Reproduce the listing below from its first line through the line containing "[x=274, y=184]", keeping both ends and omitting the pictures.

***** Entries provided

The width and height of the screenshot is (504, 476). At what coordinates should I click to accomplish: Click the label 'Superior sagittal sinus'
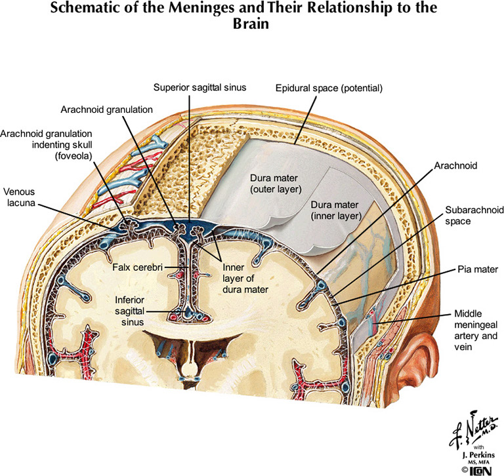[x=190, y=87]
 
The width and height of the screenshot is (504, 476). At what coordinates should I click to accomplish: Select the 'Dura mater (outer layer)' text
[x=274, y=184]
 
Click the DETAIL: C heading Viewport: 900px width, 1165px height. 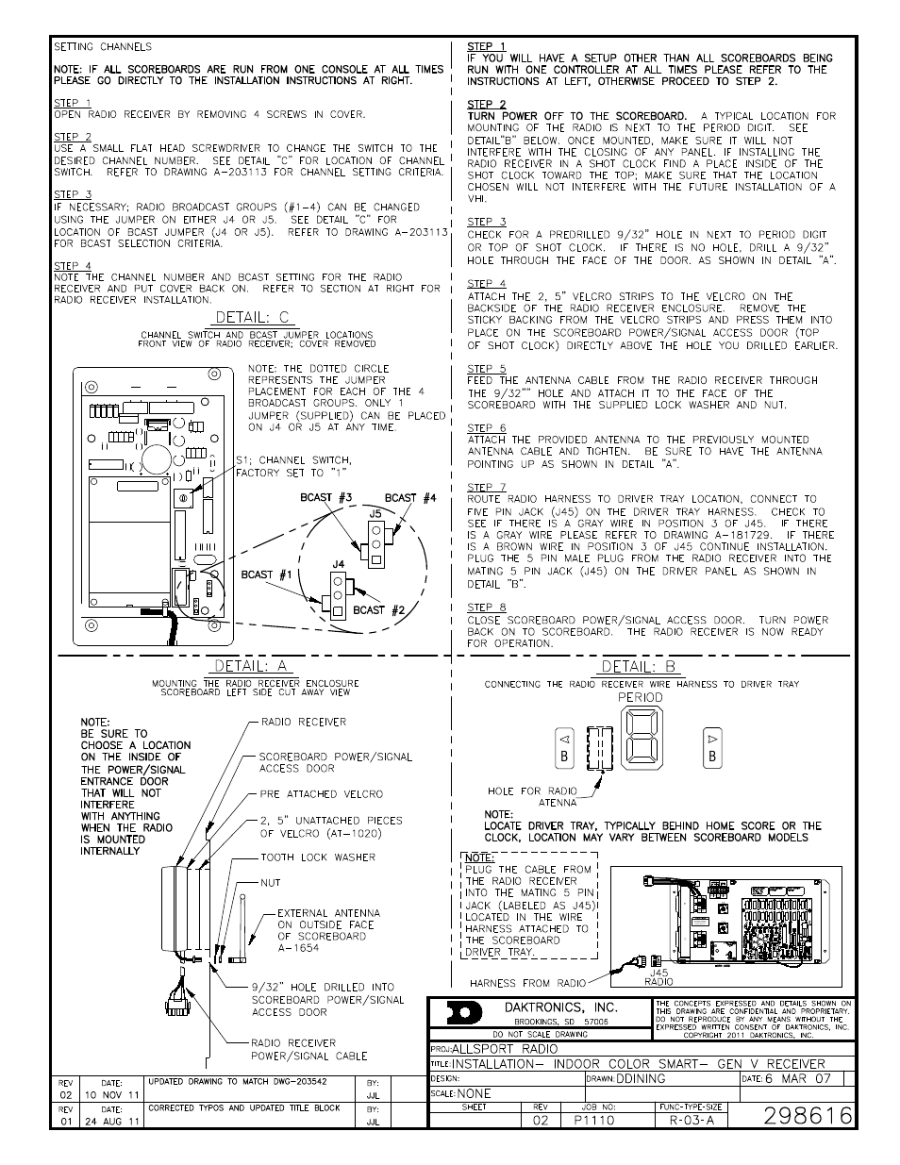(253, 318)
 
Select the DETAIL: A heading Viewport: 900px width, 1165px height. (250, 666)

**********

Answer -
The width and height of the screenshot is (504, 476). At what coordinates should I click to accomplish: Click the label 'Superior sagittal sinus'
[x=190, y=87]
 
The width and height of the screenshot is (504, 476). At what coordinates should I click to accomplish: Select the 'Dura mater (outer layer)' text
[x=274, y=184]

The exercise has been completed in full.